* START DATASET ENTRIES *
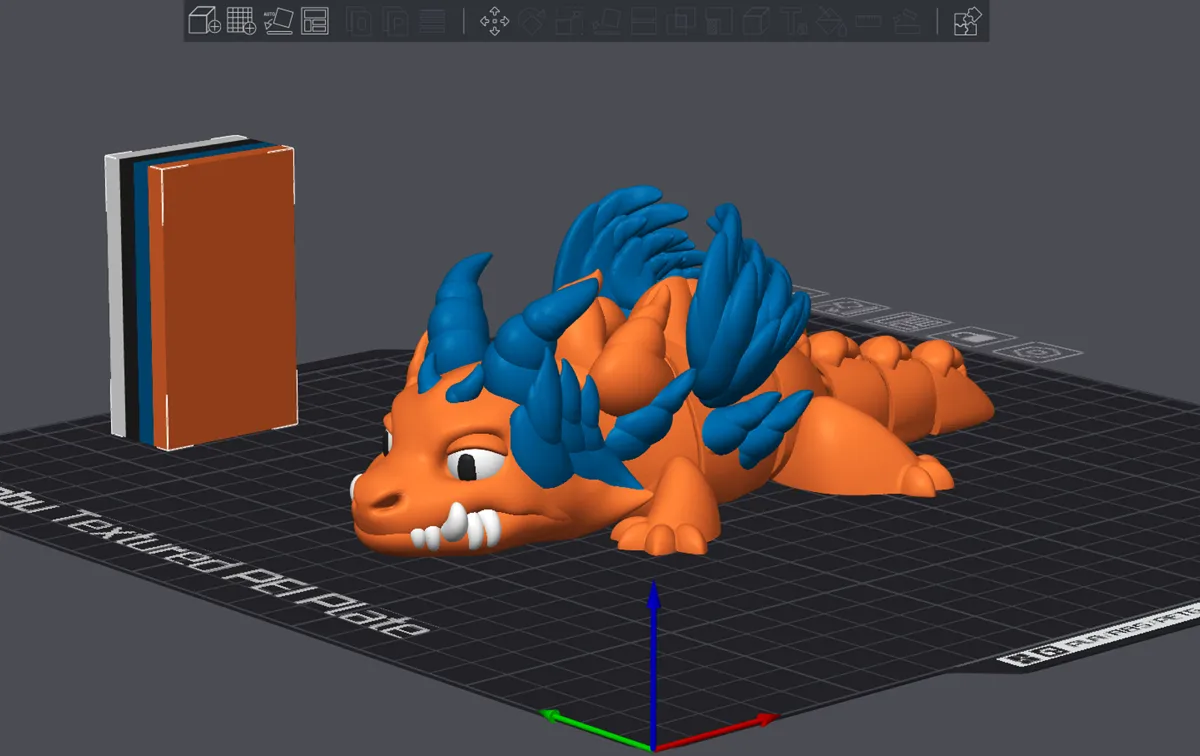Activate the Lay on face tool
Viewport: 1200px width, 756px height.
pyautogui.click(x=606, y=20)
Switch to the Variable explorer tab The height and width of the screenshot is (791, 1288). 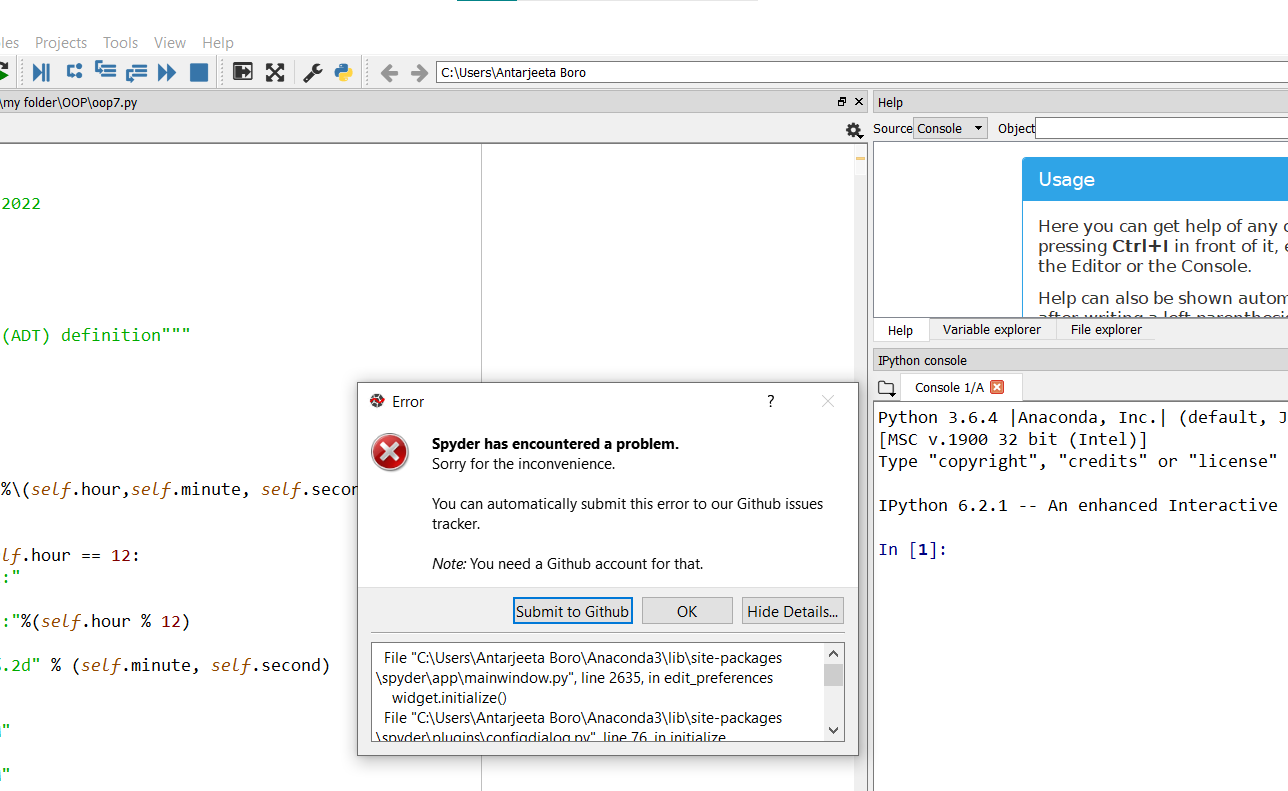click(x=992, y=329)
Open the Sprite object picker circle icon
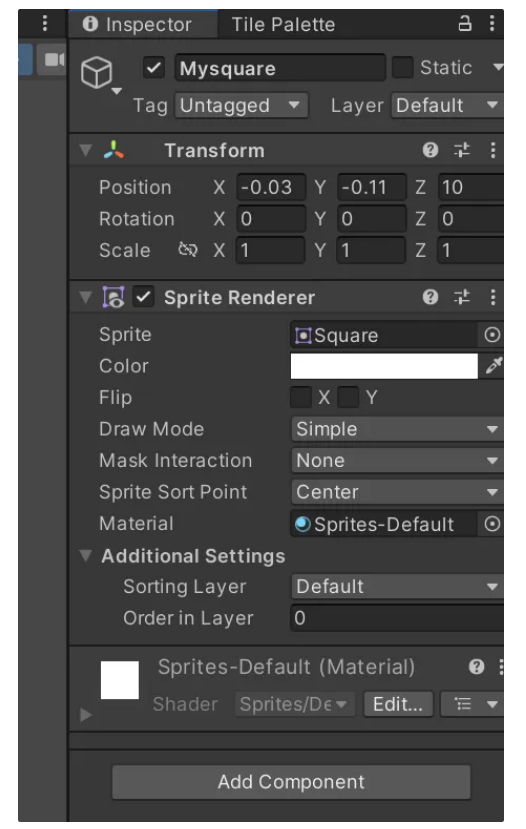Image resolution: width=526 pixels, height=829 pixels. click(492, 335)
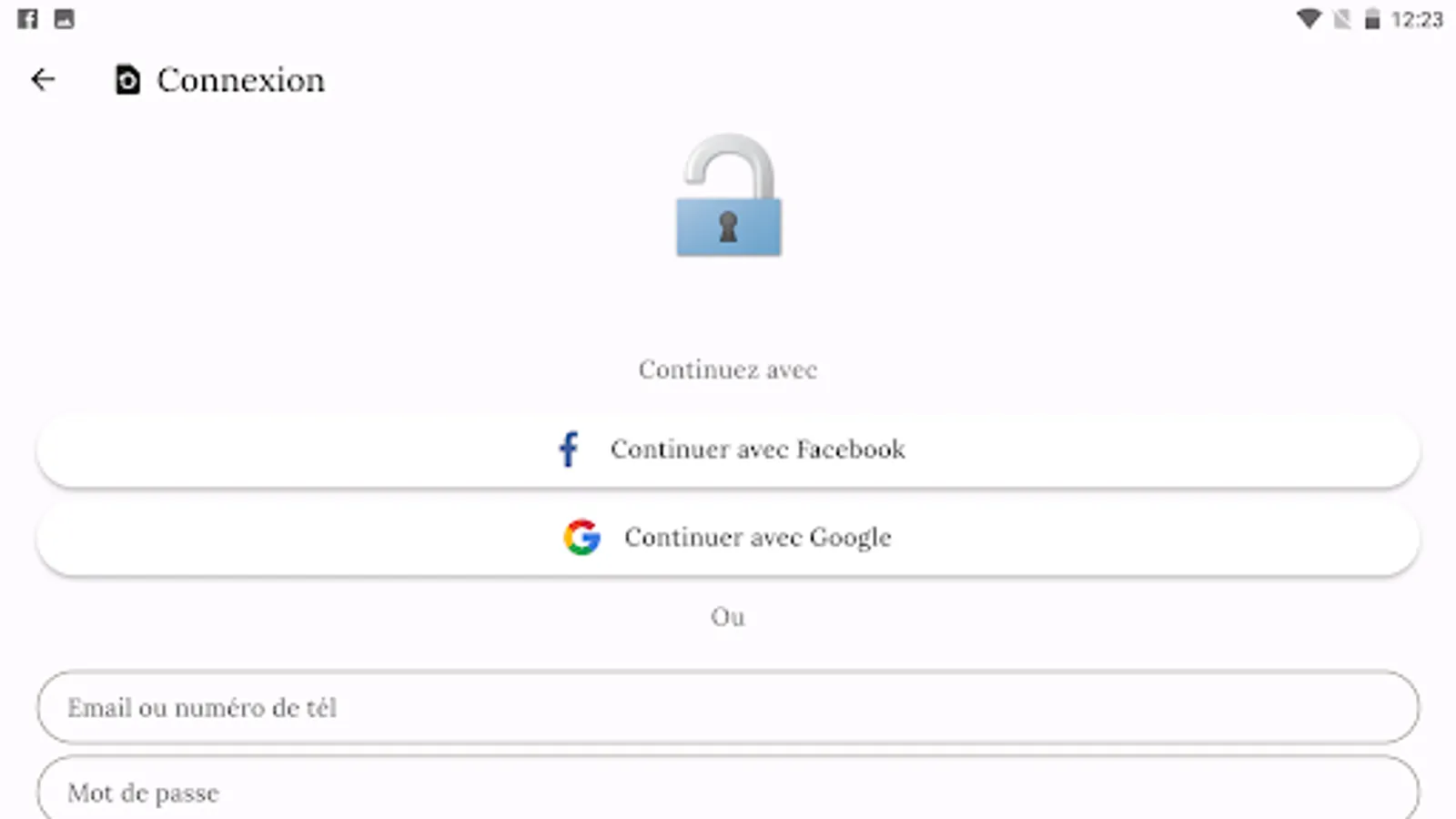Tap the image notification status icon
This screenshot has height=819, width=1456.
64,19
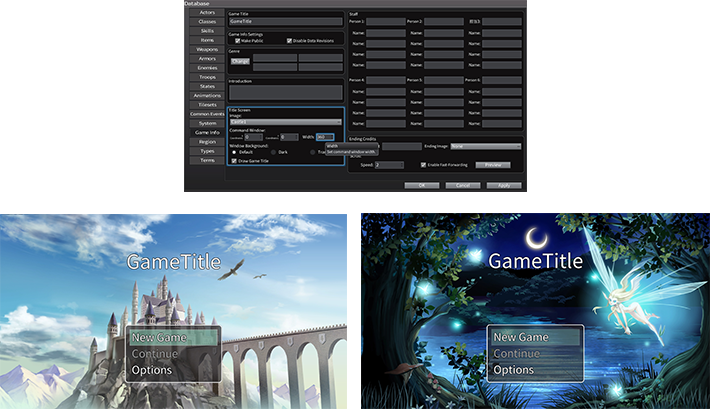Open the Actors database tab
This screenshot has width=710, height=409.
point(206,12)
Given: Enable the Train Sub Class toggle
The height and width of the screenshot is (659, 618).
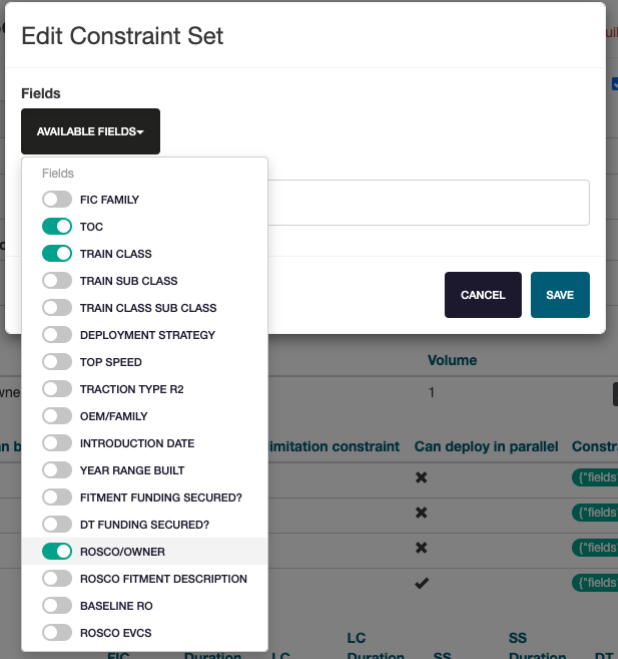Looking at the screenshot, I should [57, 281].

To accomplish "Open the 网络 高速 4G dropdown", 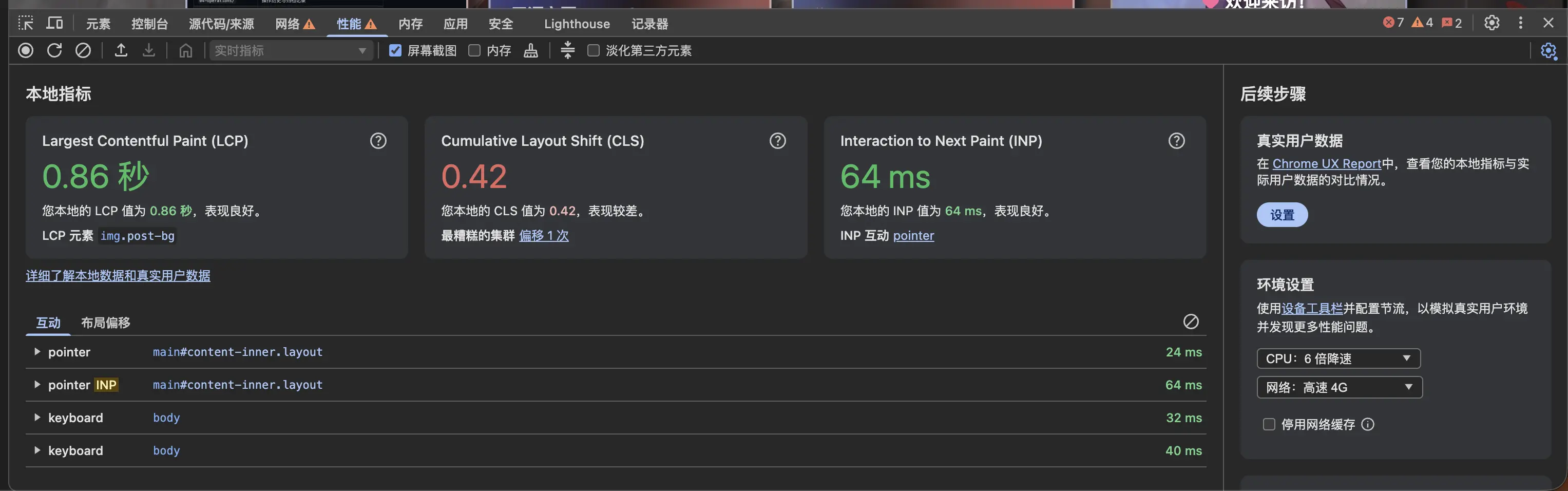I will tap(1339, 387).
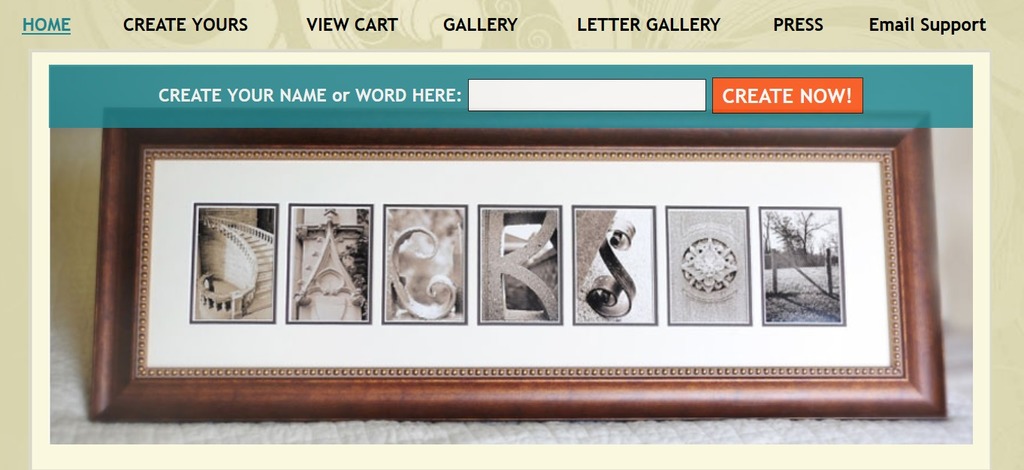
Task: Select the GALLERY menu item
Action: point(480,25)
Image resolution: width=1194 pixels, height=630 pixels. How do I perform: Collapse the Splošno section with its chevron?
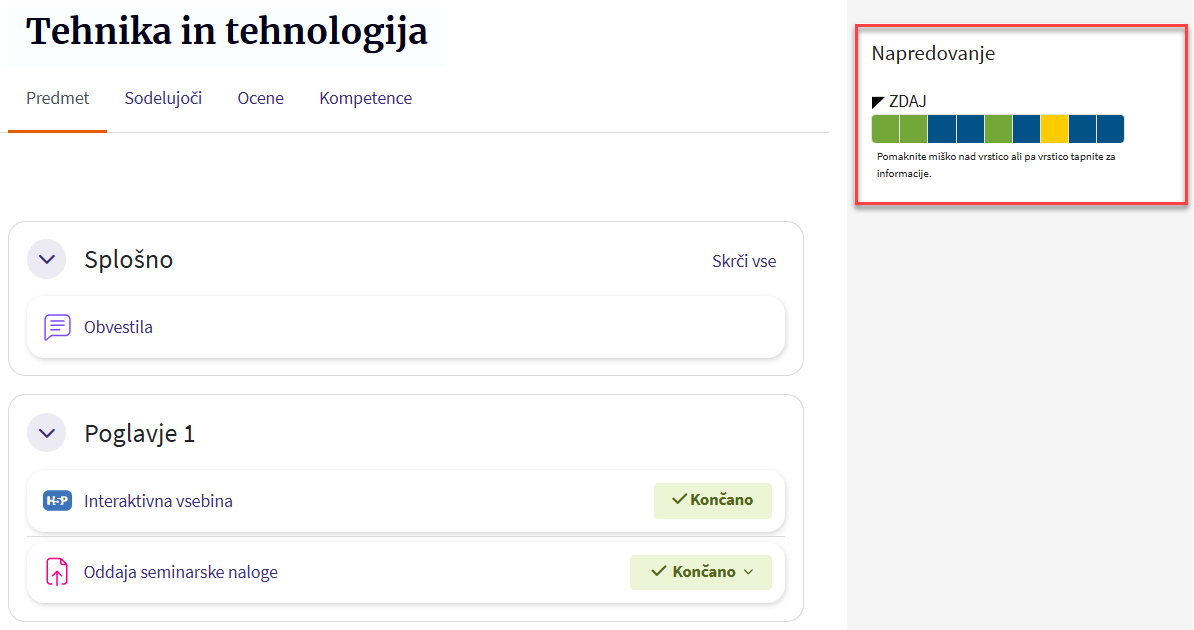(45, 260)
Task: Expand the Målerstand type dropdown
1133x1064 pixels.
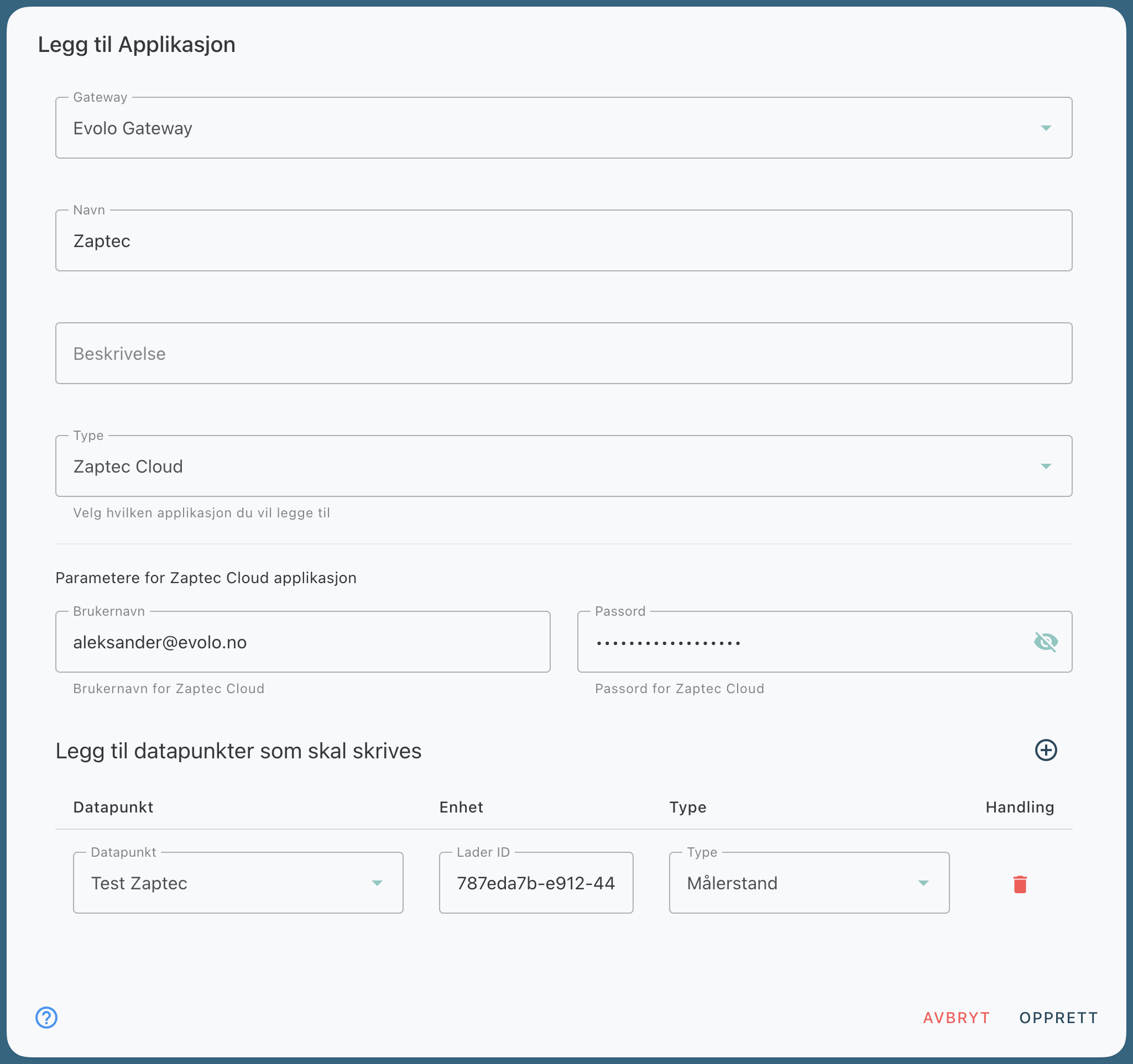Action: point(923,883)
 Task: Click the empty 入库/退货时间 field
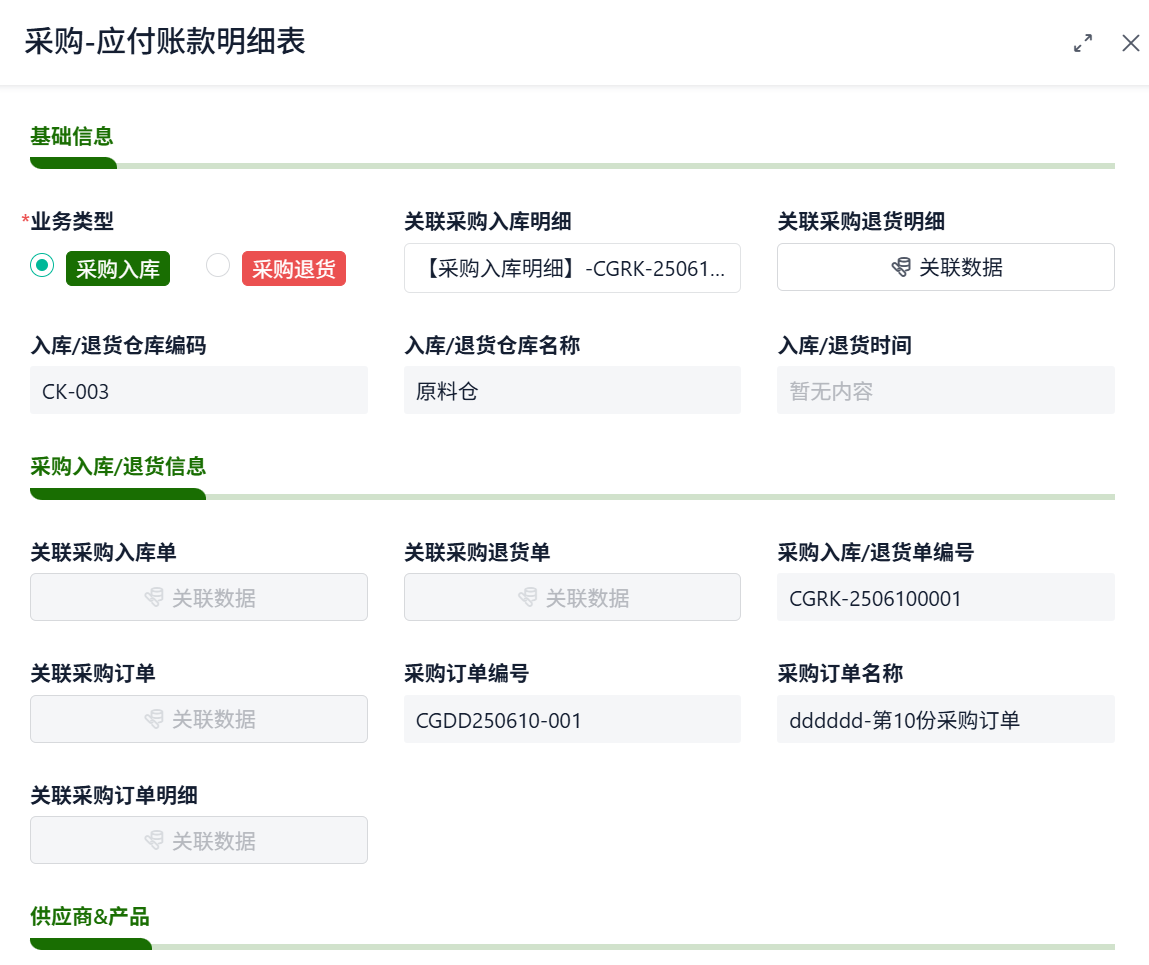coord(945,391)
* END DATASET ENTRIES *
▸ WHAT THIS TASK INVOLVES:
Copy word for word the part of the listing that opens with the line containing "Task: Expand the Målerstand type dropdown" and continues through the end of the listing. Leave the pictures out of your copy.

▸ TASK ANSWER:
Task: Expand the Målerstand type dropdown
1133x1064 pixels.
Action: point(923,883)
 Task: Click the empty 入库/退货时间 field
coord(945,391)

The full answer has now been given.